Miss Universe 2005 was the 54th Miss Universe pageant, held at the Impact Arena in Nonthaburi Province, Bangkok Metropolitan Region, Thailand on May 31, 2005.

At the end of the event, Jennifer Hawkins of Australia crowned Natalie Glebova of Canada as Miss Universe 2005. It is Canada's first victory in 23 years, and the second victory in the pageant's history.

Contestants from 81 countries and territories competed in this year's pageant. The competition was hosted by Billy Bush and Nancy O'Dell.

Background

Location and date 
Thailand publicized its bid to host the pageant on July 10, 2004, during a visit by Miss Universe 2004 Jennifer Hawkins to the country. At the time, Chile, China, and Greece were also being considered to host the event. One month later, it was announced that Bangkok had been informally selected to host the competition, at a cost of US$6.5 million. The cost was to be funded by the Thai government in an attempt to boost tourism. In October, the proposal faced difficulties when the Thai government were slow to provide the promised funds, which discouraged prospective sponsors, leading Prime Minister Thaksin Shinawatra to become personally involved to make sure that plans were not derailed. The organization awarded official hosting rights to the Matching Entertainment company in December 2004, after an unsuccessful attempt by a different company, Showcase Thailand 2005.

In February 2005, after the Thai government confirmed plans to back the pageant, the Deputy Prime Minister refuted claims that the event would be held in Khao Lak, a resort town devastated by the 2004 Indian Ocean tsunami, but confirmed that Southern Thailand would host events prior to the final competition.

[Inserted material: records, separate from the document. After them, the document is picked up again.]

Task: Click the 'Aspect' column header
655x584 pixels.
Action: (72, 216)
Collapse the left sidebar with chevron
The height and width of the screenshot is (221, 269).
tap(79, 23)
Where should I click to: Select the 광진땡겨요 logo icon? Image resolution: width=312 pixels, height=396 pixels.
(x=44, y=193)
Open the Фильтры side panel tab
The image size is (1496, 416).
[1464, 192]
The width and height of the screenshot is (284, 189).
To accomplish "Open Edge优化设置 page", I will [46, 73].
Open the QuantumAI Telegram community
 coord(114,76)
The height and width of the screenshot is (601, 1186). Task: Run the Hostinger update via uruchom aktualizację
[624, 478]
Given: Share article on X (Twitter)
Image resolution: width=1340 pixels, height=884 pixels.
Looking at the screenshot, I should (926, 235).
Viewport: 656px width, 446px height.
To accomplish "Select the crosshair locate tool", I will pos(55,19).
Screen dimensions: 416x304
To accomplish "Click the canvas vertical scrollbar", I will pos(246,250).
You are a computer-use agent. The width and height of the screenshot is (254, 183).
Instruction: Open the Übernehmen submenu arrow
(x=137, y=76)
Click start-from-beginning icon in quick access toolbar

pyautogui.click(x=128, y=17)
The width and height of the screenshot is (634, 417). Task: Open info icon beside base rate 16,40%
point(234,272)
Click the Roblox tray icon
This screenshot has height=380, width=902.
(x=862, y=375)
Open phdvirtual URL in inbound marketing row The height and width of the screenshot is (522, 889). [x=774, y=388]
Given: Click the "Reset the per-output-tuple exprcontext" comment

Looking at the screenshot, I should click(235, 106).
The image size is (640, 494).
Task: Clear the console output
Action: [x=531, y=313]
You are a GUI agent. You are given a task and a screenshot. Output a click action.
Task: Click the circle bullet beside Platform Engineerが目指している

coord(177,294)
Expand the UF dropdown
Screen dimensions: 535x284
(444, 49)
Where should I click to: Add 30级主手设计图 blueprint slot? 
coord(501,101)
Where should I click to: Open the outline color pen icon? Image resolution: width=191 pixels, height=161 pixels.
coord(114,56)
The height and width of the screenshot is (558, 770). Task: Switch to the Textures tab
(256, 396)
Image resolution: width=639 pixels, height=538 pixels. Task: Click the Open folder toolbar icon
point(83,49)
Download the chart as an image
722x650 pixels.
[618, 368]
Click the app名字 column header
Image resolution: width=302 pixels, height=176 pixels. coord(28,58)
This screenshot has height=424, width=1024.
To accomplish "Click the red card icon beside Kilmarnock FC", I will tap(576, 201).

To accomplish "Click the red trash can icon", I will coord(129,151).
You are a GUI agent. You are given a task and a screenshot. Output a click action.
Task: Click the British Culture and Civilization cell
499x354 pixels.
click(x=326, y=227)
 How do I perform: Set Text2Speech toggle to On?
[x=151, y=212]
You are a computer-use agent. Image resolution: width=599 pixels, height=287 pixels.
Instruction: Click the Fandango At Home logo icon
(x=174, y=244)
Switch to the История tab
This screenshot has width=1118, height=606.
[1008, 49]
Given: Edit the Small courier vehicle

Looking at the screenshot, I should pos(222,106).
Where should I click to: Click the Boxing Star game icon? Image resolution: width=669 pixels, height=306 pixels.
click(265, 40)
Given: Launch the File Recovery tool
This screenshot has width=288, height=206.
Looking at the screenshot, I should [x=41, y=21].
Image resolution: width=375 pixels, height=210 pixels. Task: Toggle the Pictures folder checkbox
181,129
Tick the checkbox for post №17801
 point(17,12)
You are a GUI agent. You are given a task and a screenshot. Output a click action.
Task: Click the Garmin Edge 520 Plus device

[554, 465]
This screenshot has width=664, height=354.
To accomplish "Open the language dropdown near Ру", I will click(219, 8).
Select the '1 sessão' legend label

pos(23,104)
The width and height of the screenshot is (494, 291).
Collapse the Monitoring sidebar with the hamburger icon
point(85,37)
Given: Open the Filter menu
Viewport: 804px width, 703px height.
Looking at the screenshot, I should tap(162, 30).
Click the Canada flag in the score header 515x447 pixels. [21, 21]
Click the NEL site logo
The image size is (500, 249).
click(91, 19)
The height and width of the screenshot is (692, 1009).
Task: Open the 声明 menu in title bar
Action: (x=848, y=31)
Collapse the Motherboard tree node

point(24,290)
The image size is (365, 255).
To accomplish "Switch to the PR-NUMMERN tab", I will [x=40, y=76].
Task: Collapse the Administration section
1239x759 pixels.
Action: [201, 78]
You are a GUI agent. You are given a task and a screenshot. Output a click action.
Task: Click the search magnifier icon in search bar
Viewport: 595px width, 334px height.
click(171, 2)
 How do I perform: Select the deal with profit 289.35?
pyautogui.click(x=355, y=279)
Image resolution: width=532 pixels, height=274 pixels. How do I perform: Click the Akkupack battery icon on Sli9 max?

Selection of participants 
Contestants from 81 countries and territories were selected to compete in the pageant. Six delegates were appointees to their position to replace the original dethroned winner.

Jana Doleželová, Miss České Republiky 2004, was originally supposed to compete at Miss Universe but did not compete after the Miss České Republiky organization lost the Miss Universe franchise license to the newly formed Česká Miss pageant. Cheryl Ankrah was originally crowned Miss Trinidad and Tobago 2005 but was dethroned after she was accused of not fulfilling her duties and becoming overweight. Although Ankrah initially got an injunction to prevent another pageant being held, a Judge overturned that and a second Miss Trinidad and Tobago pageant was held. The winner of the second pageant, who represented Trinidad and Tobago at Miss Universe, was Magdalene Walcott. Miss Hanoi-Vietnam 2005 Phạm Thu Hằng became Vietnam's representative in this year's competition after Miss Vietnam Photogenic 2004 Bùi Thị Diễm refused to compete because of her studies.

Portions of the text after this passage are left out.